### 課題:
アフガン戦争についての記事から、国名または都市名として書かれている地名をすべて挙げよ。「アフガン」のような略した形は数えない。

### 記事:
———
アフガン戦争においてパキスタンとイスラーム諸国、そしてアメリカは大量のイスラーム主義者をアフガン戦争へとリクルートした。その結果、アフガニスタン社会は決定的に変質した。

戦争前、イスラム主義者たちはアフガン社会にほとんど根がなく、CIAからの資金と武器、パキスタンの支援によって、大きな影響力を築いたのだった。伝統勢力とイスラム主義者たちは厳しく戦い、一九九四年までにカンダハルの伝統的勢力はほとんど消滅した。その結果、より過激なイスラム主義者の新たな波、タリバンに自由な活動の場を用意することになった。

タリバン」 P49

タリバンが政権の座を去った現在でも読む価値のある本だと思う。現在でも「新たなグレートゲーム」は続いているのだから。
———
### 提供情報:
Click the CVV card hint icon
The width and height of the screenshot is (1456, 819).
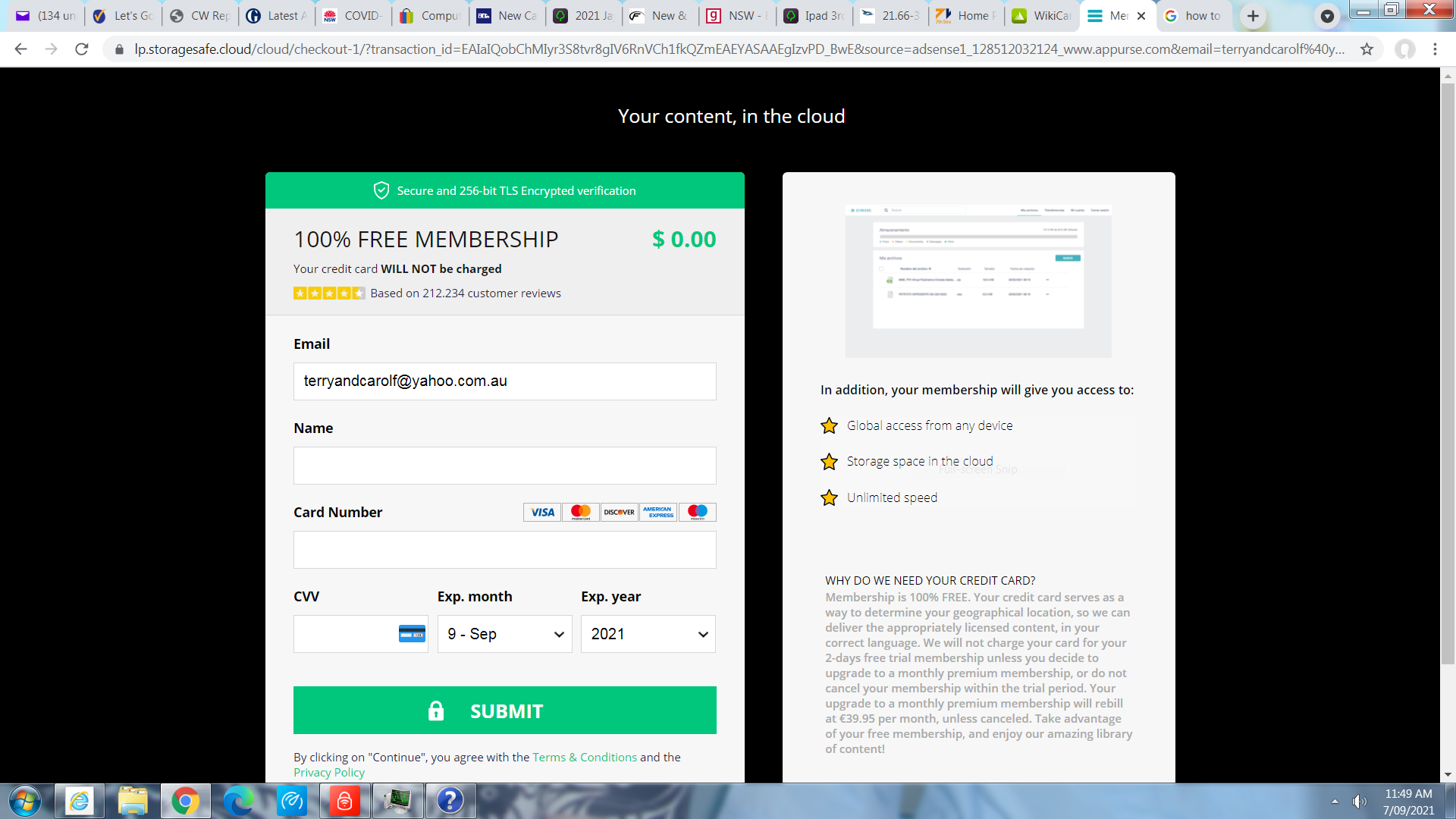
———
### 回答:
パキスタン、アメリカ、アフガニスタン、カンダハル